> [Passage provided]:
================

Using survival rates to promote tests is an example of what critics of mammography have called “tortur[ing] the data to make it confess to what one knows to be the real truth.” What the data on screening actually suggest is that millions of men and women have endured the trauma of cancer diagnoses and treatments unnecessarily. That strikes me as a case of monstrous malpractice.

CORRUPTION IN THE CANCER INDUSTRY

The aggressive, can-do American approach to health care isn’t working when it comes to medicine in general and cancer medicine in particular. The U.S. spends far more per capita on health care, including cancer care, than any other country, but higher expenditures have not led to longer lives. Quite the contrary. Europe, which spends much less on cancer care than the U.S., has lower cancer mortality rates, according to a 2015 study. So do countries such as Mexico, Italy and Brazil, according to Our World in Data.

The American approach fosters corruption. According to a 2019 essay in Stat News by oncologist Vinay Prasad, many cancer specialists accept payments from firms whose drugs they prescribe. This practice “leads us to celebrate marginal drugs as if they were game-changers,” Prasad argues. “It leads experts to ignore or downplay flaws and deficits in cancer clinical trials. It keeps doctors silent about the crushing price of cancer medicines.”

================

> [Entries shown]:
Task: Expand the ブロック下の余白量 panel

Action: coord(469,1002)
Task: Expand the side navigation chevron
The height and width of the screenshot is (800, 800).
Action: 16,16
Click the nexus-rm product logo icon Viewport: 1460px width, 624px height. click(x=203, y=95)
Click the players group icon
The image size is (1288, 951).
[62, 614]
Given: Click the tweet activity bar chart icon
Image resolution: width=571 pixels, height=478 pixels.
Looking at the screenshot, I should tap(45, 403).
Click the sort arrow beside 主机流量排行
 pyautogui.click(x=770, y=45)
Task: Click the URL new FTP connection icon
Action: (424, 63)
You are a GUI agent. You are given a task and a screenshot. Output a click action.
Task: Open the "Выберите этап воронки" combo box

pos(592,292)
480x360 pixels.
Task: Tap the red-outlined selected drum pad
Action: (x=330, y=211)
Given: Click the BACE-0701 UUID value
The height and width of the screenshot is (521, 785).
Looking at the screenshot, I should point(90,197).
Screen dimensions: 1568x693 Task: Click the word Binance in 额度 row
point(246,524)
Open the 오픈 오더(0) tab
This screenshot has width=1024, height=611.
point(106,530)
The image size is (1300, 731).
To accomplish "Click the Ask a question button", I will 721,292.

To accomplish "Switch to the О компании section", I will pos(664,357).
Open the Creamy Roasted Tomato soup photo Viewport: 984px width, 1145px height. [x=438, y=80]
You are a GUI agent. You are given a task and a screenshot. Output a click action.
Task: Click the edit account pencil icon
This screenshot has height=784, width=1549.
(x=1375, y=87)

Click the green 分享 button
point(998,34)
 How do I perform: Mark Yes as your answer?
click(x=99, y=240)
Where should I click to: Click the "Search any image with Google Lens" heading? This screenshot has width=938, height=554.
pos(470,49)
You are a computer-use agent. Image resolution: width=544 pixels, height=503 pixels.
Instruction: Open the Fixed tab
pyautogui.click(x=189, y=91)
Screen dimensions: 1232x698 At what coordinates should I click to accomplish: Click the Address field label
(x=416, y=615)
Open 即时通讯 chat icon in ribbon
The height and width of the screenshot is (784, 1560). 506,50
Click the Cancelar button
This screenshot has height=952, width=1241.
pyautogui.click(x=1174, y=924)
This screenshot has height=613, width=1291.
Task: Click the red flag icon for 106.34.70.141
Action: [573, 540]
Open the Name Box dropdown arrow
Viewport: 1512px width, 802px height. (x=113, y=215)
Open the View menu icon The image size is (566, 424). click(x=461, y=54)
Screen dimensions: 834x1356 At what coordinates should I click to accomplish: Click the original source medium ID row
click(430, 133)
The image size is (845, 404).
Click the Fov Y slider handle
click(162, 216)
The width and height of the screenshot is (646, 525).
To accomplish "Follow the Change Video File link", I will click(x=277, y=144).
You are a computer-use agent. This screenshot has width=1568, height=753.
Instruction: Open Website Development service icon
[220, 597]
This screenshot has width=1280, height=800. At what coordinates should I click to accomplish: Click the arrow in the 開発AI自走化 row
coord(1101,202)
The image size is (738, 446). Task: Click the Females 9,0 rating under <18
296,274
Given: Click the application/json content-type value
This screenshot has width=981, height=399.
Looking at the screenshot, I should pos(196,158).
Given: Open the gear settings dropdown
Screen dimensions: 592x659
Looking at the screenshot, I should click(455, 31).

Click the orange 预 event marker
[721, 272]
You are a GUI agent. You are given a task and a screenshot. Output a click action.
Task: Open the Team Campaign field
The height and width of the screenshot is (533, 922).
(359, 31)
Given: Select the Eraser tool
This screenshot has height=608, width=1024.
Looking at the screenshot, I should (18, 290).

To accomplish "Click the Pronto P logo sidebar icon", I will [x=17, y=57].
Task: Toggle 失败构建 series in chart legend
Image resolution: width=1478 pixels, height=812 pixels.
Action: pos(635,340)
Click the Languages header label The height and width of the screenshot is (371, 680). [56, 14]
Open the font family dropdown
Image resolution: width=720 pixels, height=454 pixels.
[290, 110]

================

> [Exercises to complete]:
(a) In the passage on cancer care, why does the author say the American approach to health care isn't working?
(b) Return the part of the passage on cancer care starting with "CORRUPTION IN THE" and going on through "World in Data.", copied word for word.

> [Results]:
(a) The U.S. spends far more per capita on health care, including cancer care, than any other country, but that spending has not led to longer lives. Europe spends much less on cancer care yet has lower cancer mortality rates, as do countries such as Mexico, Italy and Brazil.

(b)
CORRUPTION IN THE CANCER INDUSTRY

The aggressive, can-do American approach to health care isn’t working when it comes to medicine in general and cancer medicine in particular. The U.S. spends far more per capita on health care, including cancer care, than any other country, but higher expenditures have not led to longer lives. Quite the contrary. Europe, which spends much less on cancer care than the U.S., has lower cancer mortality rates, according to a 2015 study. So do countries such as Mexico, Italy and Brazil, according to Our World in Data.